_Kurze Aufgabe_
Entscheide für jede der Aussagen (a), (b) und (c), ob sie mit dem Textauszug über den Löbauer Dialekt übereinstimmt, und belege jedes Ja oder Nein mit den entscheidenden Worten des Textes als wörtlichem Zitat.
(a) Der Löbauer Dialekt wurde in Dörfern um die Stadt Löbau in der Oberlausitz gesprochen.
(b) Die Dialektkarte nach der Arbeit von Hinc Šewc aus dem Jahr 1968 verzeichnet den Löbauer Dialekt noch.
(c) Der Löbauer Dialekt stand dem Altslawischen ferner als die weiter westlich gesprochenen sorbischen Dialekte.

_Textauszug_
---

Deutschland: Oberlausitz
Sprecher 0
Linguistische
Klassifikation
Diese Dialektkarte des Sorbischen basiert auf einer Arbeit von Hinc Šewc aus dem Jahre 1968. Der Löbauer Dialekt ist hier bereits nicht mehr aufgeführt, weil er schon damals als ausgestorben angesehen wurde.

Der Löbauer Dialekt (obersorbisch Lubijska narěč) ist ein mittlerweile ausgestorbener südöstlicher Dialekt des Obersorbischen, der bis zur Mitte des 20. Jahrhunderts in den sorbischen Dörfern rund um die Stadt Löbau in der Oberlausitz gesprochen wurde. Er zeichnete sich insbesondere durch eine Anzahl von phonetischen Archaismen aus, die ihn näher am Altslawischen stehen ließen als die weiter westlich gesprochenen sorbischen Dialekte. Es ist davon auszugehen, dass die letzten Sprecher des Löbauer Dialekts in den 1960er oder 1970er Jahren gestorben sind.

---

_Rohe Datensätze_

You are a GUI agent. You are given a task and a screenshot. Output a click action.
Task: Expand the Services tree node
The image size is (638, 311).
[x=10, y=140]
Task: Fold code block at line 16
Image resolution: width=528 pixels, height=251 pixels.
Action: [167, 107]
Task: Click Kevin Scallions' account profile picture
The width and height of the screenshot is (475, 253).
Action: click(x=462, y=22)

---

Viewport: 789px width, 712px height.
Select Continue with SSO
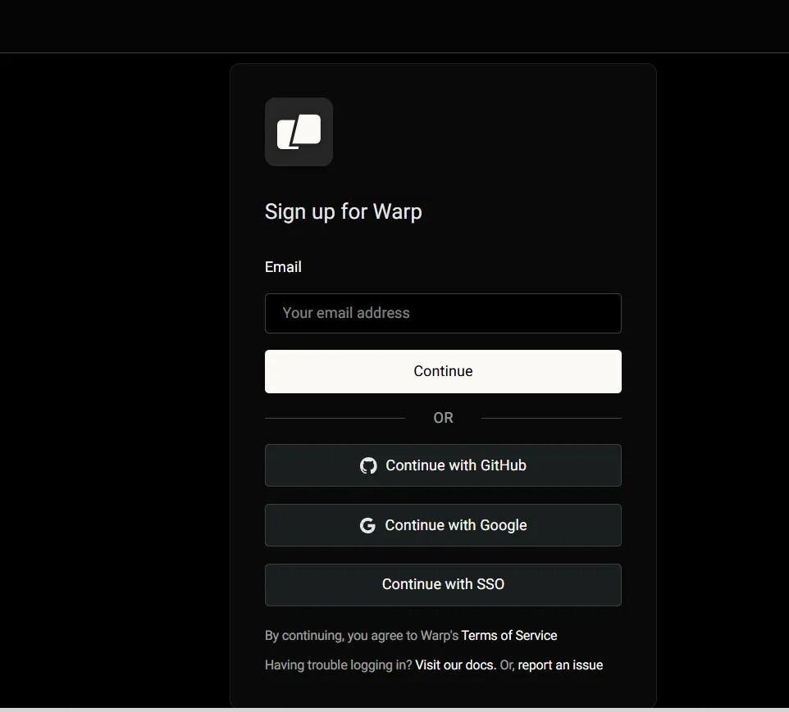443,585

---

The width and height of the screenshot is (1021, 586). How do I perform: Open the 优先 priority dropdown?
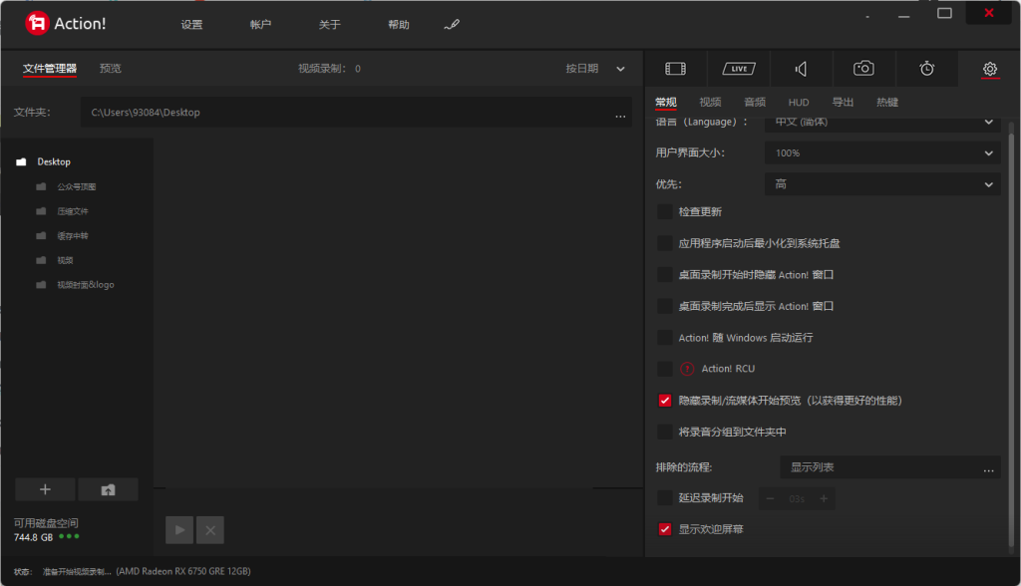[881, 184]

---

_Ergebnis_
(a) Ja: „in den sorbischen Dörfern rund um die Stadt Löbau in der Oberlausitz gesprochen wurde“
(b) Nein: „Der Löbauer Dialekt ist hier bereits nicht mehr aufgeführt“
(c) Nein: „die ihn näher am Altslawischen stehen ließen als die weiter westlich gesprochenen sorbischen Dialekte“